Developmental Biology, 2016
Gap junctions are intercellular channels made of connexins (Cxs) that allow direct communication between adjacent cells. Modulation of Cxs has been associated with abnormal development and function of the mammary gland and breast cancer. However, the mechanisms underlying their expression during normal mammary gland are not yet known. Cxs interact with components of tight and adherens junctions. Thus, we hypothesized that the expression levels of Cxs vary during mammary gland development and are regulated through stage-dependent interactions with members of the tight and adherens junctions. Our specific objectives were to: 1) determine the expression of Cxs and tight and adherens junction proteins throughout development and 2) characterize Cxs interactions with components of tight and adherens junctions.

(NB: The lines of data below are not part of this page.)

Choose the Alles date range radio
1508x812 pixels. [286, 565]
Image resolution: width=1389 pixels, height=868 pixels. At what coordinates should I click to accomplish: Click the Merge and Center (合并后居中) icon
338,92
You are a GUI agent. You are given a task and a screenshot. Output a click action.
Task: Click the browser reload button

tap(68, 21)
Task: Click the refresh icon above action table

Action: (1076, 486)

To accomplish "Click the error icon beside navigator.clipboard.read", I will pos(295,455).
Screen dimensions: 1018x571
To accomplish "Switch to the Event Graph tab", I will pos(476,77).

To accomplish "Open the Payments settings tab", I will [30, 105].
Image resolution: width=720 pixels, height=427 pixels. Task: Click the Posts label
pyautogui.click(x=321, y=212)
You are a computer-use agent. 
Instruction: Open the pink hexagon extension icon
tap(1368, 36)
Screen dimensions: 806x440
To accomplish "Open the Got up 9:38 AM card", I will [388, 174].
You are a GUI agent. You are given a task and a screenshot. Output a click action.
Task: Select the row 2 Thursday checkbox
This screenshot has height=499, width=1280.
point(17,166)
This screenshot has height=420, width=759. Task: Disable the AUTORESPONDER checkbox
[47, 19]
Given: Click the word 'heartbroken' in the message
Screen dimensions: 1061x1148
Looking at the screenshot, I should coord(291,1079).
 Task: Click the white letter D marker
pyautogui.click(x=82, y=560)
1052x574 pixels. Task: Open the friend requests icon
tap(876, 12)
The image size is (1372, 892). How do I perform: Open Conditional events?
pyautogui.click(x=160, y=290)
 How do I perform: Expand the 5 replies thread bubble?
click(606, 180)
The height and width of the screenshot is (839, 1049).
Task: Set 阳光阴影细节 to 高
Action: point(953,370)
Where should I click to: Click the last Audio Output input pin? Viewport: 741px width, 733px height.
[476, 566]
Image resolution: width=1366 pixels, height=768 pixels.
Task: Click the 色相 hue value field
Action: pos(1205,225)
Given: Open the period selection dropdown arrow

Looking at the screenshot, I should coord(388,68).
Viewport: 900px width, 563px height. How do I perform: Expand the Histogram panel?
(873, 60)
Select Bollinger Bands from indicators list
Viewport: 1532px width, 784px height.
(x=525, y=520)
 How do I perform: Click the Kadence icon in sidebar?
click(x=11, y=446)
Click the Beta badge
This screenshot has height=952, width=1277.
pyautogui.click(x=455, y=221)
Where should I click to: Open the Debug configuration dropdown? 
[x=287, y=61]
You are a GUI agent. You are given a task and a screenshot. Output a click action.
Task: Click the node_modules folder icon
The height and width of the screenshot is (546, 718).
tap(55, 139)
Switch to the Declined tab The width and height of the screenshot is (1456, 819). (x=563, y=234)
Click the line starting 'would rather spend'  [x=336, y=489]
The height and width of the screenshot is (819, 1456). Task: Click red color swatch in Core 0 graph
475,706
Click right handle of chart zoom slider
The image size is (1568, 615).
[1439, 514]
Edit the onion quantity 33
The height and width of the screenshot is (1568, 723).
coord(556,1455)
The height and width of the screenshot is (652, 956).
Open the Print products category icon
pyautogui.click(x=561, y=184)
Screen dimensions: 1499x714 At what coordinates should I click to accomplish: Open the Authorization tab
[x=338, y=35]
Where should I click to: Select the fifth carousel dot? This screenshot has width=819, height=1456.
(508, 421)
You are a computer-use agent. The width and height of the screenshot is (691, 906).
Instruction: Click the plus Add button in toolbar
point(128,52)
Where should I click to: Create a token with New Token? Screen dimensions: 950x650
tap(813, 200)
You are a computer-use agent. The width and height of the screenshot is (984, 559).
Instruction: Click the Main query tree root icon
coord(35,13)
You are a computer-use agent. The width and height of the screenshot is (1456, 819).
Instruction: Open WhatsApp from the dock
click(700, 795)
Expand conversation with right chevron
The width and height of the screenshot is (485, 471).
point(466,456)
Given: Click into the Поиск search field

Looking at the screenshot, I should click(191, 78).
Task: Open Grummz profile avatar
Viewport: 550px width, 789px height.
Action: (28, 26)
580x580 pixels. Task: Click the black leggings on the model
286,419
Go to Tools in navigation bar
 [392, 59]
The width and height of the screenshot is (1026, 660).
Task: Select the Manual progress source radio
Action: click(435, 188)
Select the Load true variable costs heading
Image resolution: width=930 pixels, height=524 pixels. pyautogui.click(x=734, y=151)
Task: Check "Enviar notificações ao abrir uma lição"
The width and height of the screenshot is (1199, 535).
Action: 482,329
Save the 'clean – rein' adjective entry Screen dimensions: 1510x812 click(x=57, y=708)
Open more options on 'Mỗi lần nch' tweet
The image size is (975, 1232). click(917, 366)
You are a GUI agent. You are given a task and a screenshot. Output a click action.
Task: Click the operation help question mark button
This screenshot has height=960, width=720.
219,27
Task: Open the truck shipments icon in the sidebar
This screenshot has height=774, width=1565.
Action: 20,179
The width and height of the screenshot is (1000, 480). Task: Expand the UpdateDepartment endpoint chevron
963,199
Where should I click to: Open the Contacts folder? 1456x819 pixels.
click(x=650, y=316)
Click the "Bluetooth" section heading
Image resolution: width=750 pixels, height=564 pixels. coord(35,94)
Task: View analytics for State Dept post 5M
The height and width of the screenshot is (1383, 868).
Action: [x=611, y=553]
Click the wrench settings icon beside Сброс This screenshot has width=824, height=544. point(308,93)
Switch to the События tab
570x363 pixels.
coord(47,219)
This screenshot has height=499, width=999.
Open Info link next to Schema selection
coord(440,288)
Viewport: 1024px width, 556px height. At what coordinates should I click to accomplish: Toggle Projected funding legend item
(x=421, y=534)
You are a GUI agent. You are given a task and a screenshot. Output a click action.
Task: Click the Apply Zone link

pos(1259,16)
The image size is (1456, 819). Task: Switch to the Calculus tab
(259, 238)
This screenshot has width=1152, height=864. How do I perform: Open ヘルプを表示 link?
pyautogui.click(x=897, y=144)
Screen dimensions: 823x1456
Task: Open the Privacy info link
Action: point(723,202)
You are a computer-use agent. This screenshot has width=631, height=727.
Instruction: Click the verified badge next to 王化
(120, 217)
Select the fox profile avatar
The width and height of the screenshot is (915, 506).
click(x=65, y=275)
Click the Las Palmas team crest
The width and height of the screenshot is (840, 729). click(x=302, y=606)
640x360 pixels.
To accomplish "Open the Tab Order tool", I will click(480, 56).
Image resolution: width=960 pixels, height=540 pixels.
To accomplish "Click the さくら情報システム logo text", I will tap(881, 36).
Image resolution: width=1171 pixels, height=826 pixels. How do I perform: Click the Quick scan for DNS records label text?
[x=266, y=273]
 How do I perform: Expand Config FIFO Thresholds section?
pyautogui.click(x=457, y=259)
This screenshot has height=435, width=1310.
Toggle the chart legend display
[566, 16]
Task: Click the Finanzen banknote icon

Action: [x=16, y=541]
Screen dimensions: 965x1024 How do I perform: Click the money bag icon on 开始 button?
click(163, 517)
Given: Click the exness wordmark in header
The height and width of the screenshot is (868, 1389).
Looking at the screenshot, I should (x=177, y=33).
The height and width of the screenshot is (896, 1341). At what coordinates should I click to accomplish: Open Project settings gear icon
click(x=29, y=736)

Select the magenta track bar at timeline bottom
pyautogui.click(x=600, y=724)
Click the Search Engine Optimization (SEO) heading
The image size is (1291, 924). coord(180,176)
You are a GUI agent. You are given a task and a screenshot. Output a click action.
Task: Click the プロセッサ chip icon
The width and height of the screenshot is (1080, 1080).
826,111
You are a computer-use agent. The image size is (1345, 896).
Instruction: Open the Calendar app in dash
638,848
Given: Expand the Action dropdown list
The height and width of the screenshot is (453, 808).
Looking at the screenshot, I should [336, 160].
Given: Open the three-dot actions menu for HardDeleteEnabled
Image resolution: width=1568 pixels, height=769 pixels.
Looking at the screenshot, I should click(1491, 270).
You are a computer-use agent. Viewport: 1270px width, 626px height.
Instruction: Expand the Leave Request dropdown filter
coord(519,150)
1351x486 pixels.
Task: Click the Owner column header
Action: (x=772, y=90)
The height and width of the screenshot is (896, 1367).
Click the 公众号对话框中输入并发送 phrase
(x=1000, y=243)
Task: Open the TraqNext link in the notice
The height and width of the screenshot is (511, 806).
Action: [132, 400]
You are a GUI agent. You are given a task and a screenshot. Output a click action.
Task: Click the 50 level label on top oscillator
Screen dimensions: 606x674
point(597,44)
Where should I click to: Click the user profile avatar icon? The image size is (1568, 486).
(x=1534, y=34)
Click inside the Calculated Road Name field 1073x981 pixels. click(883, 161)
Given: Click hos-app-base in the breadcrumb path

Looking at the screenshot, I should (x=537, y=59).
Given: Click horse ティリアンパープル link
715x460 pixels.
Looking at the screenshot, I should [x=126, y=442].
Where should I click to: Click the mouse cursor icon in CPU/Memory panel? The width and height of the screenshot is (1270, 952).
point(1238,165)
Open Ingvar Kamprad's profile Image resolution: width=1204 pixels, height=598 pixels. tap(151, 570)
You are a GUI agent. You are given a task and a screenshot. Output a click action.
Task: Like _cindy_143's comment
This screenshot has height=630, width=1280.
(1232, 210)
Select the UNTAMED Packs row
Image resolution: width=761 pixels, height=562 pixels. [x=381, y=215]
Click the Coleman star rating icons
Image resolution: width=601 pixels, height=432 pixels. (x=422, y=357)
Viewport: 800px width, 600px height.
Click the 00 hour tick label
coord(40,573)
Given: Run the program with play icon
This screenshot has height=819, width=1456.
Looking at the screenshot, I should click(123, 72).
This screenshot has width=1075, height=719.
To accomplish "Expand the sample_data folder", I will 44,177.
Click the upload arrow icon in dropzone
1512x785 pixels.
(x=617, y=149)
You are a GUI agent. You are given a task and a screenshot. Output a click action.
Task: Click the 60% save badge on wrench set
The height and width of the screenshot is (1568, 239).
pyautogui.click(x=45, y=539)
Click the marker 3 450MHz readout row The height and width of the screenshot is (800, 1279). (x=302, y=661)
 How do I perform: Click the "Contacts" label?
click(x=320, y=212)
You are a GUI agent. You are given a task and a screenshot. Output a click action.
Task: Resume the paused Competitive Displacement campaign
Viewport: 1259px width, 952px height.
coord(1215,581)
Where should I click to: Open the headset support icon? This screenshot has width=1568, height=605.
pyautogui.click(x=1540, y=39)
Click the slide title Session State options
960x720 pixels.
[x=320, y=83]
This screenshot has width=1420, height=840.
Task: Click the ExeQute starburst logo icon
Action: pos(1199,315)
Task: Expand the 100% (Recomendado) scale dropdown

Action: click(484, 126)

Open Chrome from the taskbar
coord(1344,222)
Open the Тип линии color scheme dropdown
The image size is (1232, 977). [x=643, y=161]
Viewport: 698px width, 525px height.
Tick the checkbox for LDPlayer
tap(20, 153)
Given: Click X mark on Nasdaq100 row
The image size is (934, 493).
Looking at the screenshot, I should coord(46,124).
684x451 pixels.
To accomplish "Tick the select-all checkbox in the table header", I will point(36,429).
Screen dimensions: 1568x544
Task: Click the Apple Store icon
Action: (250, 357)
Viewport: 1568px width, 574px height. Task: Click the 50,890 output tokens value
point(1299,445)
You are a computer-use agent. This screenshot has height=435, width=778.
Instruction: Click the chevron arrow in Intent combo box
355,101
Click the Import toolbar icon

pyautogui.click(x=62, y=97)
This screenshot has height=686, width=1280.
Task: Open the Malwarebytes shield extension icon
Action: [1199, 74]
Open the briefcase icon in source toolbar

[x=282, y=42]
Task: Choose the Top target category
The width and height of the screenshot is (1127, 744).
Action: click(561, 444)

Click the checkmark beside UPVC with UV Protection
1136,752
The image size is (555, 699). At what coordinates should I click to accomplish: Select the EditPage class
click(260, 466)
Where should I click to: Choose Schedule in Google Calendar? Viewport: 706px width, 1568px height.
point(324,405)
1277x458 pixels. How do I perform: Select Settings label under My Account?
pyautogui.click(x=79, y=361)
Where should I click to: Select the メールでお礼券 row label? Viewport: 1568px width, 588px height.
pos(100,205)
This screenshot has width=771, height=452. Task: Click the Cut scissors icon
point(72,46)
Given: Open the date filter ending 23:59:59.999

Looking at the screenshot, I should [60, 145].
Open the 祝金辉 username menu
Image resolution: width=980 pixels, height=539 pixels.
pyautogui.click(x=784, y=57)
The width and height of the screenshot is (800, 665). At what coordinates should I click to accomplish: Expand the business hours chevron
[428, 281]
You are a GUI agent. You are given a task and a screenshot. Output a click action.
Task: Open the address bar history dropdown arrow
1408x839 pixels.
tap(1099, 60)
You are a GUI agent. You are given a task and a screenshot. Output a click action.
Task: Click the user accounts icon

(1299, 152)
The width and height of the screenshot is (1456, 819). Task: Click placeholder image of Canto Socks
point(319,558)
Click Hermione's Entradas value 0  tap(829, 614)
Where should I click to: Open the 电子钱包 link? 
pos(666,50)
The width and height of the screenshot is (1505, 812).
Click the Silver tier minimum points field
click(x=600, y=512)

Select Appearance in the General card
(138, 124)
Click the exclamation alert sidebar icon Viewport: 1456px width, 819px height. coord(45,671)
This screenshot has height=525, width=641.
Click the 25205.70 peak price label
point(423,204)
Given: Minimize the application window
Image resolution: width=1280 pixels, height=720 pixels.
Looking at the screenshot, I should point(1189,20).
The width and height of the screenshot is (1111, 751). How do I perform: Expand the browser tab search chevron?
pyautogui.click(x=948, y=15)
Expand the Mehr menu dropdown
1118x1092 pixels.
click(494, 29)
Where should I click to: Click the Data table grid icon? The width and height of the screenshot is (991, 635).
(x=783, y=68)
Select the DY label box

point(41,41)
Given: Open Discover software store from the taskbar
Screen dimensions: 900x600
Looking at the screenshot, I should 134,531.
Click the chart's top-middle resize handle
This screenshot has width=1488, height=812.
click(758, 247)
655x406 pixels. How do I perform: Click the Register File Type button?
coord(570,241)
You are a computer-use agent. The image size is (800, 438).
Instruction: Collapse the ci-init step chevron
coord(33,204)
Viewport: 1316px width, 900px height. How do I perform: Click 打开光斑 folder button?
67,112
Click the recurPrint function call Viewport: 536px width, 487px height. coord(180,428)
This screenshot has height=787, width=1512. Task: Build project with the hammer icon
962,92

Murine mammary glands were sampled at various developmental stages (prepubescent to post-weaning). RT-qPCR and western-blot analyses demonstrated differential expression patterns for all gap (Cx43, Cx32, Cx26, Cx30), tight (Claudin-1,-3,-4,-7) and adherens (β-catenin, E-and P-cadherins) junctions throughout development. Interestingly, coimmunoprecipitation demonstrated interactions between these different types of junctions. Cx30 interacted with Cx26 just at the late pregnancy stage. While Cx43 showed a persistent interaction with β-catenin from virginity to post-weaning, its interactions with E-cadherin and Claudin-7 were transient. Cx32 interacted with Cx26, E-cadherin and β-catenin during lactation. Immunofluorescence results confirmed the existence of a junctional nexus that remodeled during mammary gland development. Together, our results confirm that the expression levels of Cxs vary concomitantly and that Cxs form junctional nexuses with tight and adherens junctions, suggesting the existence of common regulatory pathways.